Combatting the funding shortage, the arts community came together and generously gave of their time to keep the festival on its feet - delivering a programme of 123 shows featuring 536 artists, across 39 venues.
Acknowledging that the festival took place through phenomenal generosity, Lydia says that operating model was a “once-off, born of the belief from everyone involved that the Fringe is of significant value to our city.” She comments in the report from this year’s Fringe, “We stand by and for artists, administrators and producers being paid what they are worth (or indeed, paid) and intend to play a leadership role in the industry towards sustainability and living wage opportunities within the arts.”
The Fringe Festival has proven to have such significant value to the city, that inline with the Auckland Arts Festival, it has become a yearly event with the 2018 festival scheduled to take place from Feb 20 – March 4. “Off the back of such an anarchic and fabulous festival in 2017, it is a great honour to bring Fringe back to Auckland in 2018,” says Lydia.
With the success of the 2017 Fringe, funders have also taken notice, with Foundation North, Creative New Zealand, Auckland Council and Waitematā Local Board supporting the next stage of the festival’s growth. “It is a great mark of appreciation and respect for all the work that has gone into the festival.”
Lydia hopes to expand the festival beyond the traditional spaces and bring suburban venues onboard as well. Among others to date, Artworks Theatre in Waiheke Island, Federal Delicatessen in the city centre, Nathan Homestead in Manurewa and Te Pou Theatre in New Lynn have registered as venues for the 2018 festival.
Incubating emerging talent, Fringe is an open access festival – open to anyone from any art form – and provides a supportive platform for artists to hone their craft and go on to performing at larger festivals throughout the country and wider afield. As part of the process, Fringe provides publicity and marketing support, as well as development workshops covering things like touring and marketing.

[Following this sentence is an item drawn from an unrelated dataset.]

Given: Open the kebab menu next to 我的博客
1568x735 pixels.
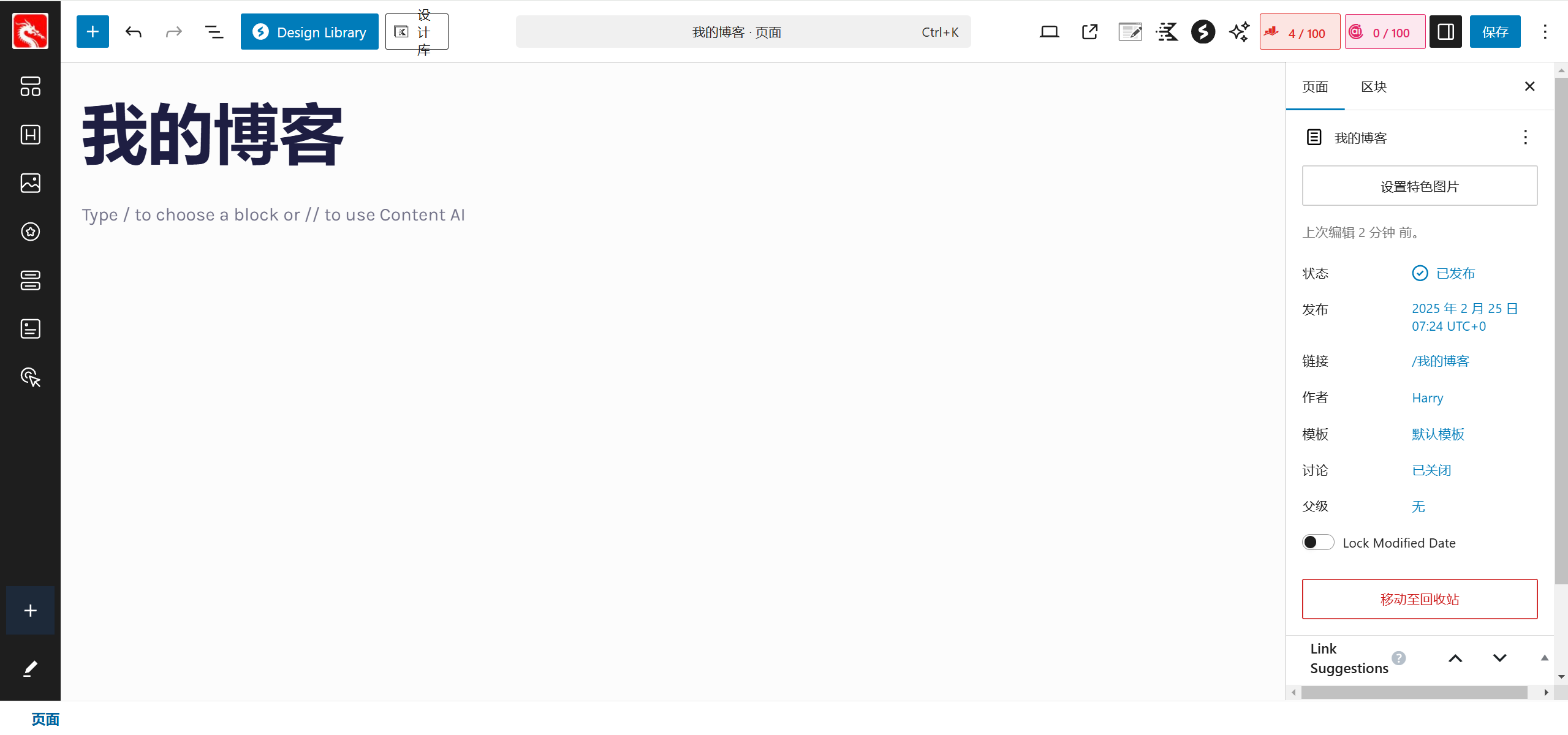Looking at the screenshot, I should 1524,137.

In her own production company, Zanetti Productions, Lydia chooses to focus on work that invigorates social change and celebrates otherness. “I’m personally very invested in art that creates conversation and shifts perspective,” she says. “It’s really exciting those kinds of works are happening here from a uniquely New Zealand perspective.”
Asked if these are the types of works she is seeking out for this year’s festival, Lydia says that they welcome anyone and everyone. “We’re after a real mix, we’re not tied to a particular art form. Anything can happen at Fringe!”
As the director of Auckland Fringe, a real highlight for Lydia is being exposed to new and emerging artists of whom she was previously unaware. “It’s really expanded my view.”
“I get excited to see artists pushing the edge of their experience, occupying space in a unique way, seeing people shift to a slightly more risky space – for both audience and artists. “
Registrations for the 2018 festival close on 10 December.